Text for analysis →
· · ·

THE Philippines made headway in providing adequate water, sanitation, and hygiene (WASH) facilities in 2019, according to the Philippine Statistics Authority’s (PSA) Annual Poverty Indicators Survey (APIS).
The 2019 APIS indicates that 93.7% of 25.310 million families have access to basic-service level handwashing facilities or handwashing facilities on-premises with soap and water last year, up from 76.9% in 2017.
Those with “limited” access, defined as having a handwashing facility on-premises without soap and/or water, fell to 4.2% from 8.4% previously.
The PSA noted the survey’s questions related to WASH were primarily intended to monitor the achievement of Sustainable Development Goals (SDGs), particularly SDG No. 6, which aims to “ensure availability and sustainable management of water and sanitation for all.”
Around 69.9% of families have a handwashing facility in the form of a fixed facility (sinks or taps) in the dwelling unit in 2019, up from 51.7% in 2017. Meanwhile, those with “mobile objects” such as buckets and fixed facilities in yards and plots account for 13.1% (from 16.1%) and 10.7% of households (from 13.1%), respectively.
Those with no access to handwashing facilities account for 2.8% of all families, down from 13.9% in 2017. In terms of the availability of soap, 82.9% of families have a bar or liquid soap, 43% have detergent soap, while 1% have ”other,” and 0.3% say they use ash, soil, or sand.
In urban areas, 93.9% of families had access to handwashing facilities, compared with 91.8% in rural areas.
Families in the Bangsamoro Autonomous Region in Muslim Mindanao (BARMM) had the highest share of families with handwashing facilities with limited service and those without such facilities in 2019 at 15.1% and 14.1%, respectively. The share of families with limited services in the region last year rose from 12.4% in 2017, those without handwashing facilities significantly declined from 55.2% previously.

· · ·

Given data →
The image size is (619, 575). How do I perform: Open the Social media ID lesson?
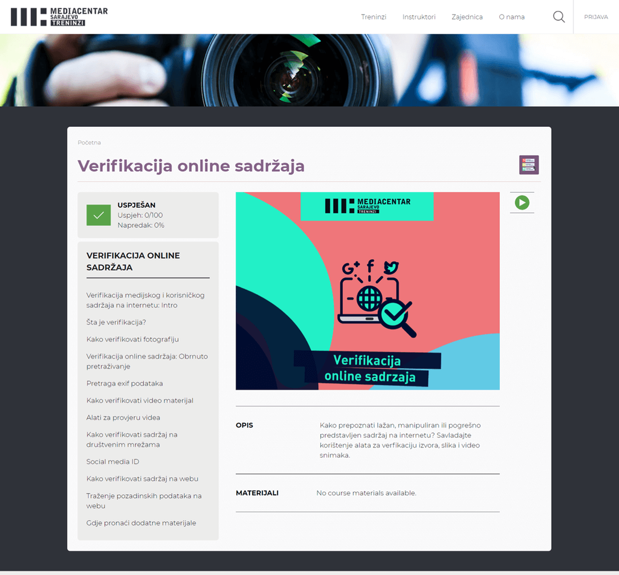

· · ·

Work request 1 →
Retype the passage of the article on handwashing access starting at "Those with no" and ending at "in rural areas.".
Work request 2 →
In the article on handwashing access, why did the PSA include questions on water, sanitation, and hygiene in its survey? Answer in one to three sentences.

Task result 1 →
Those with no access to handwashing facilities account for 2.8% of all families, down from 13.9% in 2017. In terms of the availability of soap, 82.9% of families have a bar or liquid soap, 43% have detergent soap, while 1% have ”other,” and 0.3% say they use ash, soil, or sand.
In urban areas, 93.9% of families had access to handwashing facilities, compared with 91.8% in rural areas.

Task result 2 →
The PSA said those questions were mainly meant to monitor progress toward the Sustainable Development Goals. They served especially SDG No. 6, which aims to "ensure availability and sustainable management of water and sanitation for all."